Zeller Georg, Henz Stefan R, Laubinger Sascha, Weigel Detlef, Rätsch Gunnar
Friedrich Miescher Laboratory of the Max Planck Society & Max Planck Institute for Developmental Biology, Dept. for Molecular Biology, Spemannstr 35 & 39, 72076 Tiibingen, Germany.
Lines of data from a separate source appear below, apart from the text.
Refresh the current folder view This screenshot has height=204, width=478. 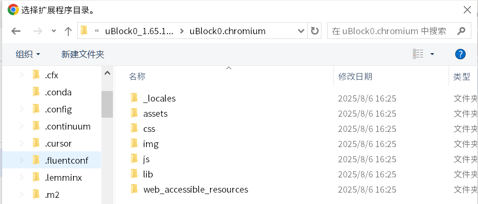click(x=314, y=31)
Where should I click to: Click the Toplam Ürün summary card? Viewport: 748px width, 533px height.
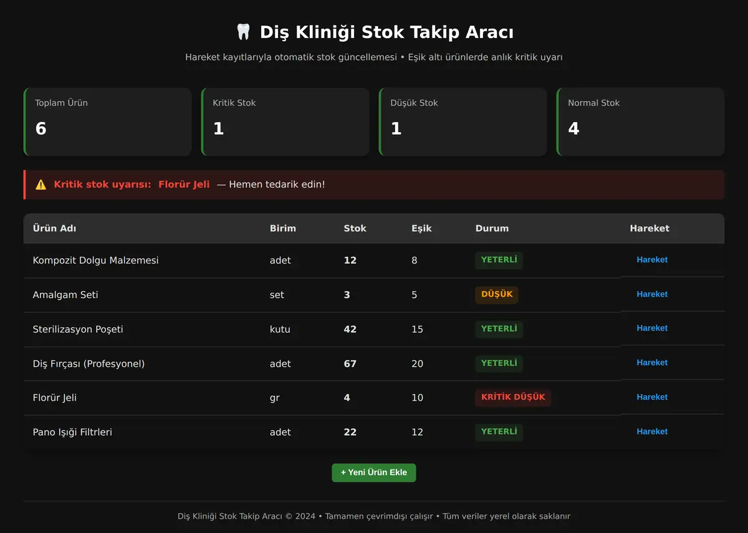point(107,122)
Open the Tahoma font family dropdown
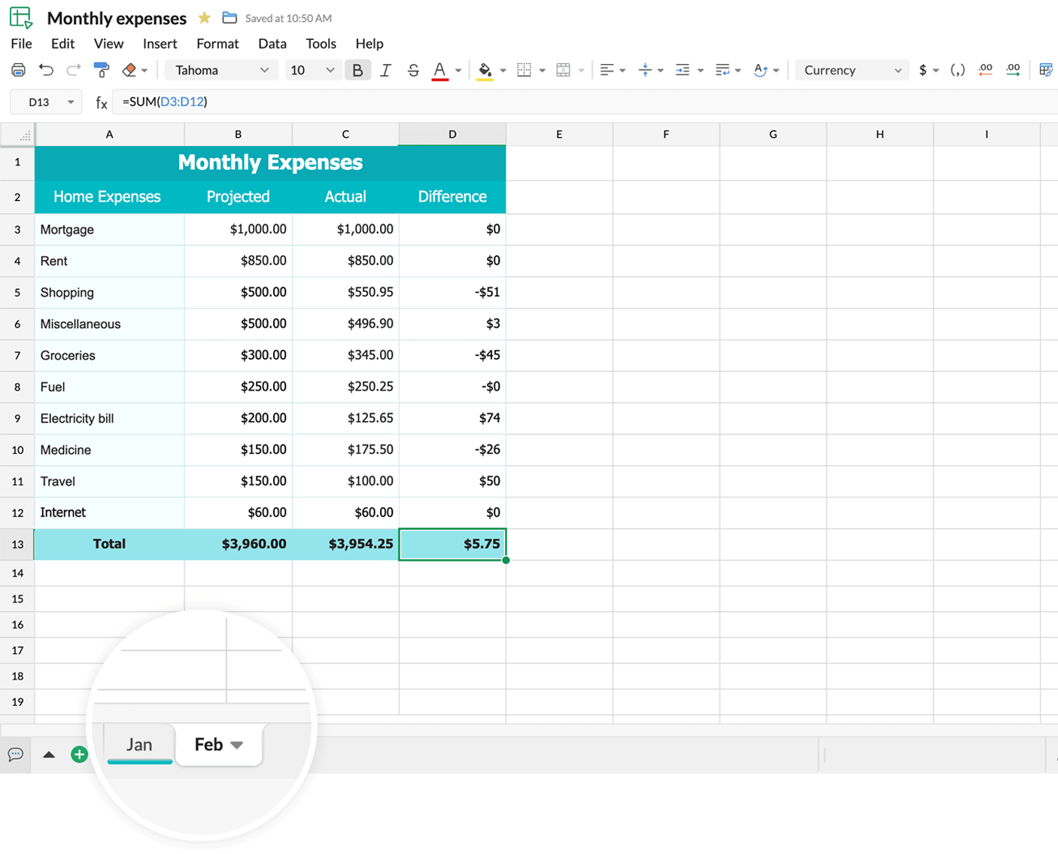The image size is (1058, 854). [x=220, y=69]
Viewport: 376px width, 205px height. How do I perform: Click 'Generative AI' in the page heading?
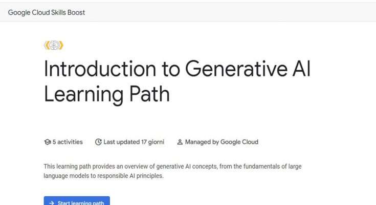click(x=248, y=69)
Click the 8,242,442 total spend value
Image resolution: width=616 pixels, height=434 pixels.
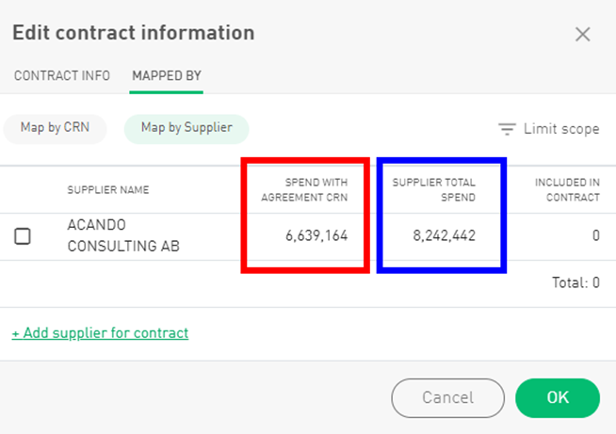(x=444, y=236)
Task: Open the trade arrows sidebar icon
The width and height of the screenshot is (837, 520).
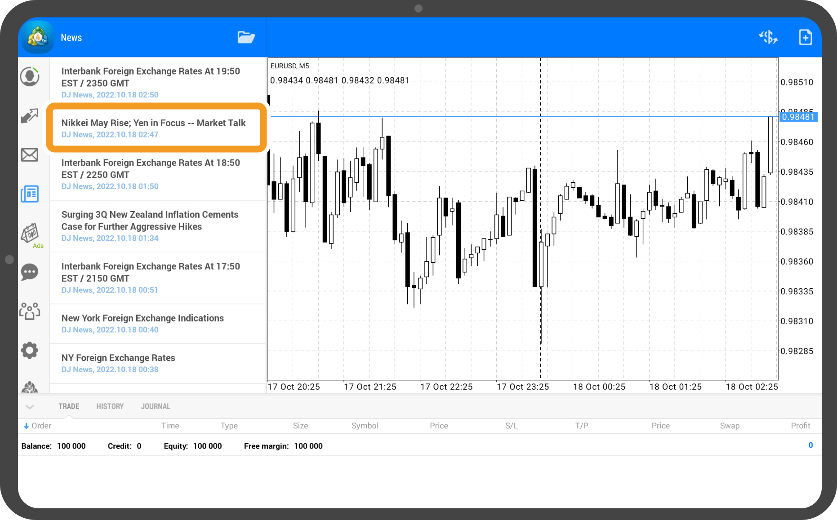Action: coord(30,116)
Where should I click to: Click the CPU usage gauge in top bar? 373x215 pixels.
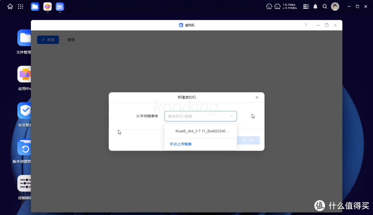pos(269,6)
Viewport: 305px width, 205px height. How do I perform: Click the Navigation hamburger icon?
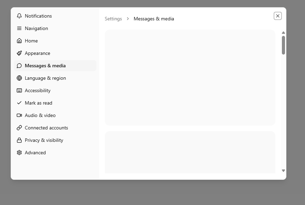click(19, 28)
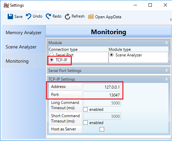Image resolution: width=172 pixels, height=141 pixels.
Task: Select the TCP-IP connection type
Action: tap(52, 60)
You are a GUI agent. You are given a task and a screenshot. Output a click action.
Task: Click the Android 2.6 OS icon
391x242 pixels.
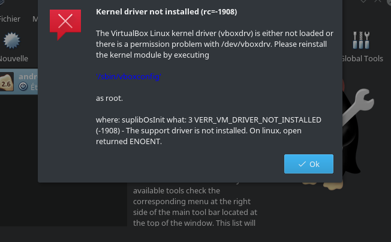point(7,82)
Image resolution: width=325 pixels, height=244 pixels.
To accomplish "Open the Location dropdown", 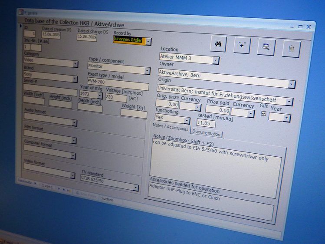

Pac Symp Biocomput. 2008:527-38.
For the analysis of transcriptional tiling arrays we have developed two methods based on state-of-the-art machine learning algorithms. First, we present a novel transcript normalization technique to alleviate the effect of oligonucleotide probe sequences on hybridization intensity. It is specifically designed to decrease the variability observed for individual probes complementary to the same transcript. Applying this normalization technique to Arabidopsis tiling arrays, we are able to reduce sequence biases and also significantly improve separation in signal intensity between exonic and intronic/intergenic probes. Our second contribution is a method for transcript mapping. It extends an algorithm proposed for yeast tiling arrays to the more challenging task of spliced transcript identification. When evaluated on raw versus normalized intensities our method achieves highest prediction accuracy when segmentation is performed on transcript-normalized tiling array data.
对于转录平铺阵列的分析,我们基于最先进的机器学习算法开发了两种方法。首先,我们提出了一种新颖的转录本归一化技术,以减轻寡核苷酸探针序列对杂交强度的影响。它经过专门设计,可降低与同一转录本互补的单个探针所观察到的变异性。将这种归一化技术应用于拟南芥平铺阵列,我们能够减少序列偏差,并显著提高外显子探针与内含子/基因间探针之间信号强度的分离度。我们的第二项贡献是一种转录本映射方法。它将为酵母平铺阵列提出的算法扩展到更具挑战性的剪接转录本识别任务。当在原始强度与归一化强度上进行评估时,我们的方法在对转录本归一化的平铺阵列数据进行分割时可实现最高的预测准确率。